TASK LIST =>
1. Could you write out the bank earnings report between "Net interest income totaled $54.0" and "adding $1.8 million.", inclusive, switching "higher costing deposits" to "more expensive deposits"?
2. Can you carry on the bank earnings report from the point where it stops?

Note: Brokered deposits available through third-party networks are not included above.
Capital Resources
The total risk-based capital ratio for Bancorp was 16.4% at June 30, 2023, compared to 16.2% at March 31, 2023. The total risk-based capital ratio for the Bank was 16.0% at June 30, 2023, compared to 15.6% at March 31, 2023.
Bancorp's tangible common equity to tangible assets ("TCE ratio") was 8.6% at June 30, 2023, compared to 8.7% at March 31, 2023. The pro forma TCE ratio if held-to-maturity securities were treated the same as available-for-sale securities at June 30, 2023 would have been 6.7% (refer to pages 6 and 7 for a discussion and reconciliation of this non-GAAP financial measures). Management believes these non-GAAP measures are important because they reflect the level of capital available to withstand drastic changes in market conditions. Contingent funding sources, such as the Federal Home Loan Bank and the Federal Reserve BTFP facility, provide funding diversification and ensure that banks have immediate access to liquidity when market values on securities change.
Earnings
Net Interest Income
Net interest income totaled $24.1 million for the second quarter of 2023, compared to $29.9 million for the prior quarter. The $5.8 million decrease from the prior quarter was primarily related to an increase in the cost of deposits and higher average borrowing balances.
Net interest income totaled $54.0 million for the six months ended June 30, 2023, compared to $61.1 million for the same period in the prior year. The $7.1 million decrease from prior year was primarily due to higher costing deposits resulting in an incremental $6.2 million in interest expense and borrowing costs of $7.6 million, partially offset by higher average balances and yields on investments generating incremental income of $5.1 million and higher yields on loans adding $1.8 million.
The tax-equivalent net interest margin was 2.45% for the second quarter of 2023, compared to 3.04% for the prior quarter. The decline from prior quarter was primarily due to higher deposit and borrowing costs slightly offset by higher interest rates on loans. Average interest-bearing deposit balances decreased by $39.2 million while the cost increased by 95 basis points. Average borrowing balances increased by $149.7 million and the cost of borrowings increased by 30 basis points. Average loan balances decreased by $13.5 million while the average yield increased by 3 basis points.
The tax-equivalent net interest margin was 2.74% for the six months ended June 30, 2023, compared to 3.01% for the same period in the prior year. The decrease was primarily attributed to higher borrowing and deposit costs partially offset by higher interest rates on investments and loans. Average interest-bearing deposits balances decreased by $226.1 million while the cost increased by 77 basis points, mainly for money market and time deposit account types. Average borrowings increased by $297.5 million at a cost of 4.45%. Average loan balances decreased by $96.1 million while the average yield increased by 36 basis points.

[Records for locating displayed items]
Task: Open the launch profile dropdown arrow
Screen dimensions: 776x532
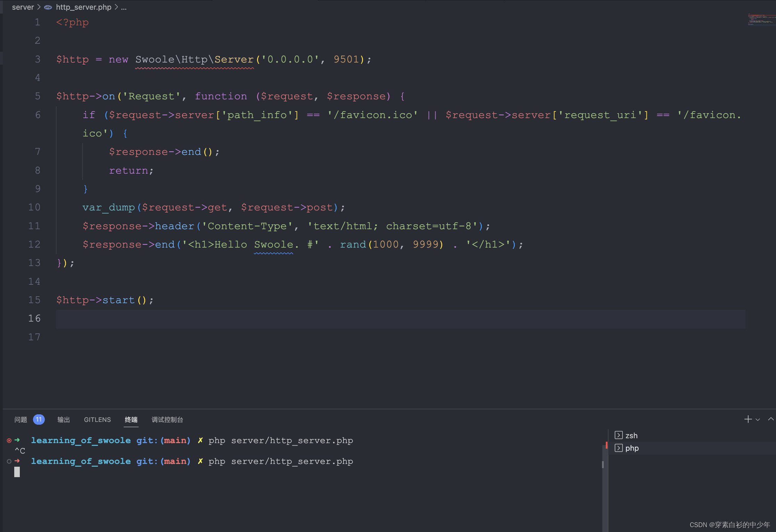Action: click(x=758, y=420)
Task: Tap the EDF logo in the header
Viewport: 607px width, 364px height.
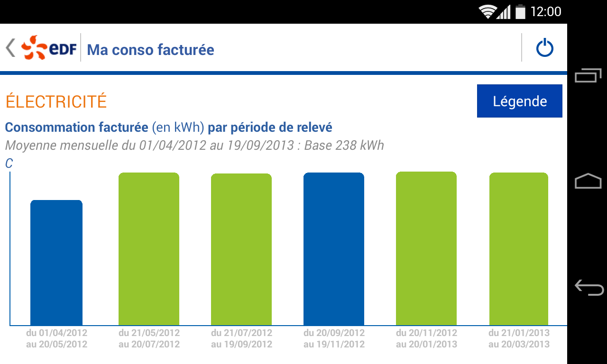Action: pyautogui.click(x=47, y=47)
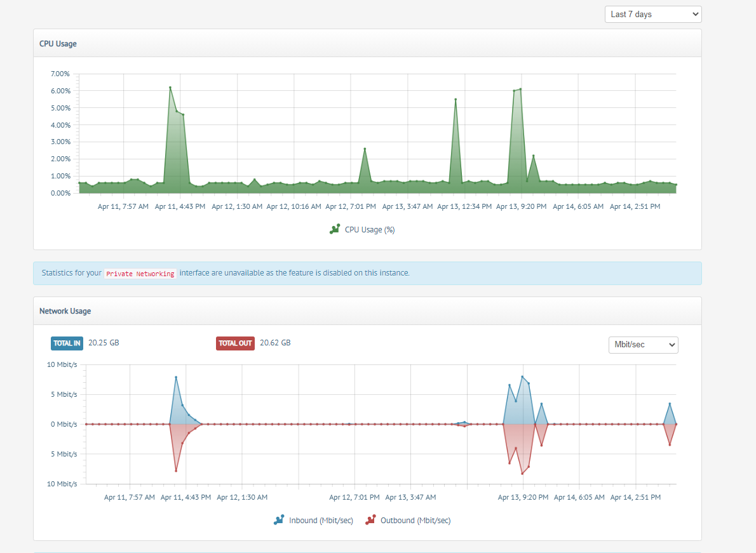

RESPONSES FOR EACH TASK =>
1.
Net interest income totaled $54.0 million for the six months ended June 30, 2023, compared to $61.1 million for the same period in the prior year. The $7.1 million decrease from prior year was primarily due to more expensive deposits resulting in an incremental $6.2 million in interest expense and borrowing costs of $7.6 million, partially offset by higher average balances and yields on investments generating incremental income of $5.1 million and higher yields on loans adding $1.8 million.

2.
Non-Interest Income
Non-interest income totaled $2.7 million for the second quarter of 2023, compared to $2.9 million for the prior quarter. The $196 thousand decrease from the prior quarter was primarily related to the recognition of a death benefit on bank-owned life insurance in the prior quarter, partially offset by increases in ATM and debit card interchange fees.
Non-interest income totaled $5.7 million for the six months ended June 30, 2023, compared to $5.6 million for the same period of the prior year. The $79 thousand increase from the prior year period was mostly attributable to the higher death benefits and balances on bank-owned life insurance, partially offset by decreases in wealth management and trust services income and other income including one-way deposit and cash management fees.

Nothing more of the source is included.